§ SELECTED TEXT
^^^^^^^^

Hong Kong's leader said Tuesday he had sent a letter to Beijing outlining the city's concerns over the case of a bookseller who told how he was blindfolded, interrogated and detained in China, but pro-democracy activists say it is not enough to allay residents' fears.

Lam Wing-kee is one of five booksellers who went missing last year after working for a publisher known for salacious titles about leading Chinese politicians.

The case has heightened fears that Beijing is tightening its grip on semi-autonomous Hong Kong.

Last Thursday, Lam detailed how he was detained for months after being picked up in the southern mainland city of Shenzhen in October on a visit to see his girlfriend.

Lam, who was placed on suicide watch during his detention, broke bail and is refusing to go back over the border, where he is under investigation for bringing banned books into the mainland.

His explosive revelations last week about how he had been detained in China further fanned many residents' concerns and forced the government to respond.

The city’s leader Leung Chun-ying said Tuesday morning he had relayed concerns on the matter to Beijing authorities.

Leung said the letter asked Beijing to clarify how relevant mainland departments handle cases where Hong Kong people have broken mainland laws and whether or not mainland personnel had carried out cross-border law enforcement in the semi-autonomous city.

It also asked "whether or not the handling of the issue affected the one country, two systems and the basic law which guarantees the freedoms and rights of Hong Kong people".

Hong Kong was returned to China in 1997 under a "one country, two systems" agreement and enjoys much greater liberties than mainland China.

^^^^^^^^

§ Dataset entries
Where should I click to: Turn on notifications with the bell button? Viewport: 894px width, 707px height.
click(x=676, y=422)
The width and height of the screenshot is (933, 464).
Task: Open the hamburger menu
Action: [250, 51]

^^^^^^^^

§ WHAT YOU WILL DO
In the news report on the Hong Kong bookseller above:
(a) In which city was Lam picked up, and whom was he visiting there?
(b) What is Lam under investigation for on the mainland?
(c) In what year was Hong Kong returned to China?

§ THE COMPLETED TASK
(a) Shenzhen; his girlfriend.
(b) Bringing banned books into the mainland.
(c) 1997.